Si sólo Cristo puede unir a los dispersos, entonces la Iglesia, como su cuerpo, es la expresión visible de esa unidad en el mundo. Pero para Agustín, la unidad de la Iglesia no es política, étnica o cultural. Es la unidad sacramental y escatológica del totus Christus, el cuerpo místico de Cristo que reúne en sí a los muchos y los hace uno.
Esta unidad no sustituye al orden político, pero sí lo relativiza. Agustín se cuida en La ciudad de Dios de no presentar al emperador cristiano como la consumación de la historia política, como algunos de sus contemporáneos o casi contemporáneos fueron tentados a hacerlo. Dedica solo breves elogios a Constantino y Teodosio, e incluso entonces enfatiza sus virtudes privadas, no políticas. Lo más importante no es la cristianización de la autoridad imperial, sino la formación de un pueblo unido por un amor común a Dios. "Dos ciudades", escribe, "han sido creadas por dos amores: el terrenal por amor a sí mismo que se extiende hasta el desprecio de Dios, y el celestial por amor a Dios que se extiende hasta el desprecio de sí mismo" (Civ. Dei, 14, 28).
Y sorprende, asimismo, su providencial evocación, en la presentación de su ministerio, de las primeras palabras de Cristo resucitado a sus discípulos, como si los propósitos de Dios se le revelasen quasi privatim, personalmente: “La paz sea con vosotros”, describiendo esta paz como "desarmada", "desarmante", "humilde", "preservadora". El amor que une a la Iglesia no es reducible a la paz civil.
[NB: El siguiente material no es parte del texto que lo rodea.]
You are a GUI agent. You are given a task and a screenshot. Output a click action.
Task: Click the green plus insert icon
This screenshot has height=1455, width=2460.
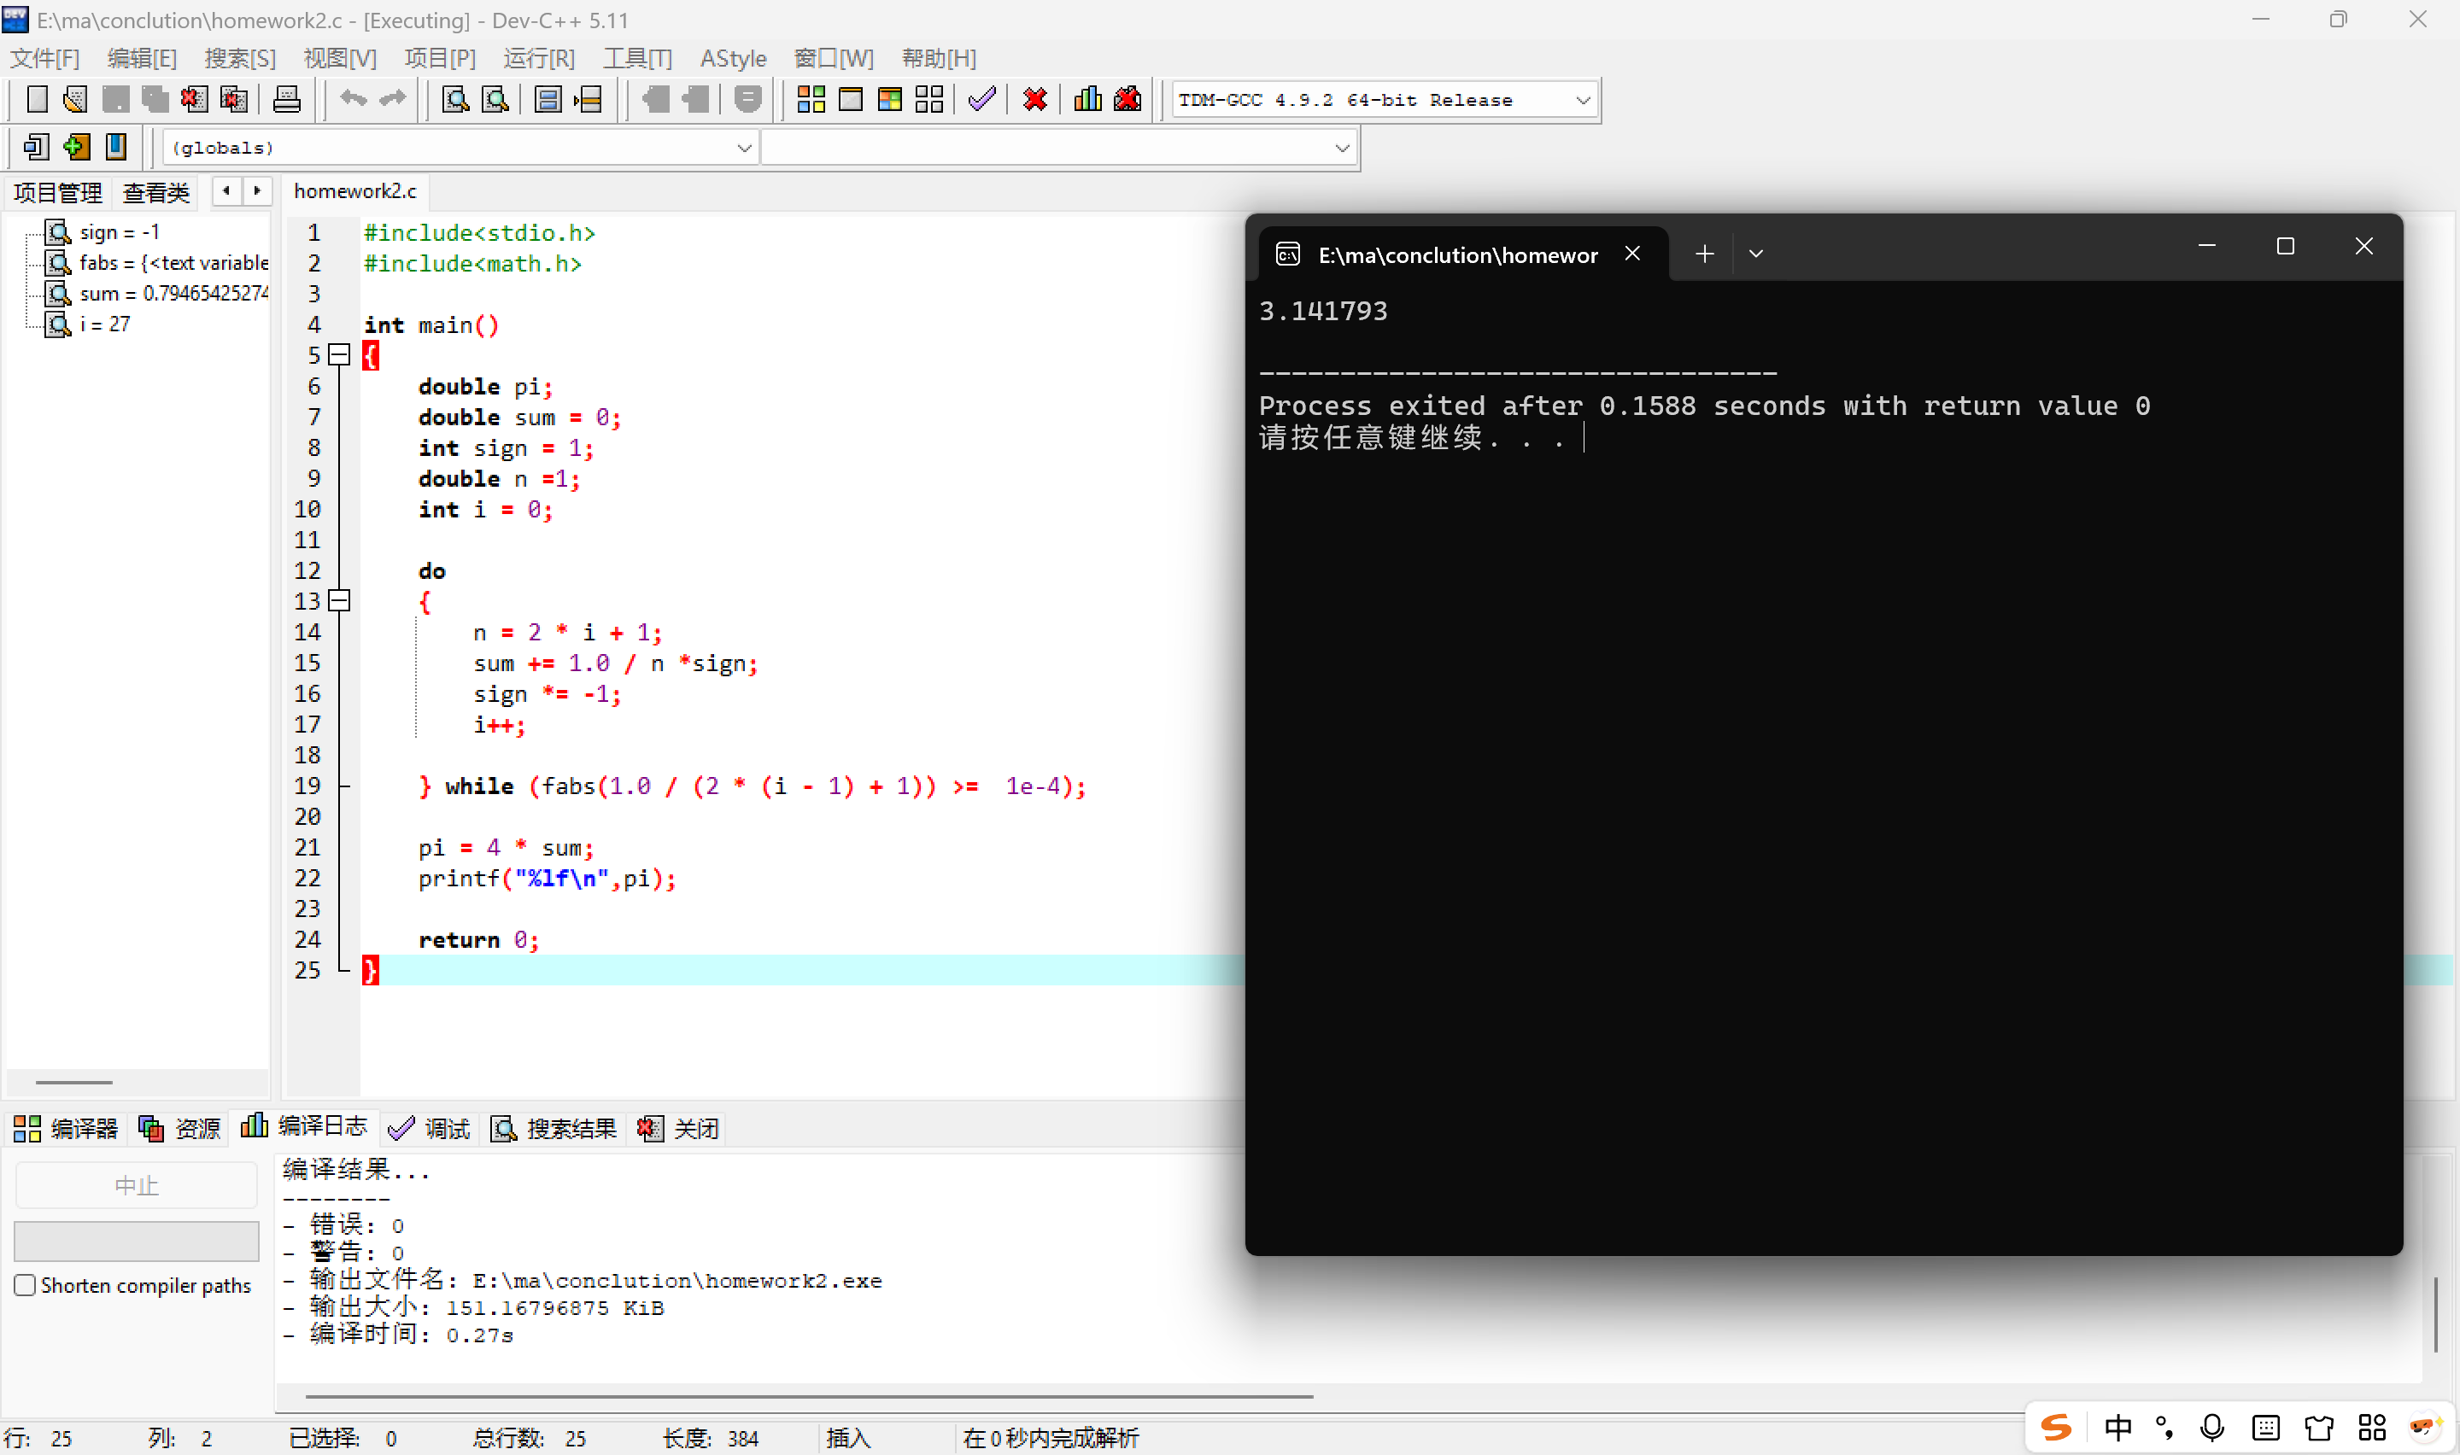tap(75, 147)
Es más íntimo y más duradero. Es una comunión en un solo Cuerpo y un solo Espíritu, sostenidos por la Eucaristía y animados por la caridad. Es un resumen del misterio de la salvación. En Cristo, las divisiones de la humanidad son superadas, no siendo ignoradas, sino sanadas. Estas palabras son particularmente conmovedoras cuando se considera cómo sería convertirse en Papa en este momento de la historia.
El estado fracturado en el seno de la Iglesia nos hizo más sensibles al bien de la unidad, a la necesaria comunión eclesial, basada siempre en la cristología, que ahora el papa León deberá representar, dirigiendo los bienes finitos y limitados al bien infinito. A él nuestro respeto y obediencia, nuestro amor como Vicario de Cristo, nuestra sincera felicitación y la necesaria oración en un “tiempo secular” donde tan inexcusable se hace la acción y recepción del don de Dios a través de la persona del Papa por la función que le ha sido encomendada.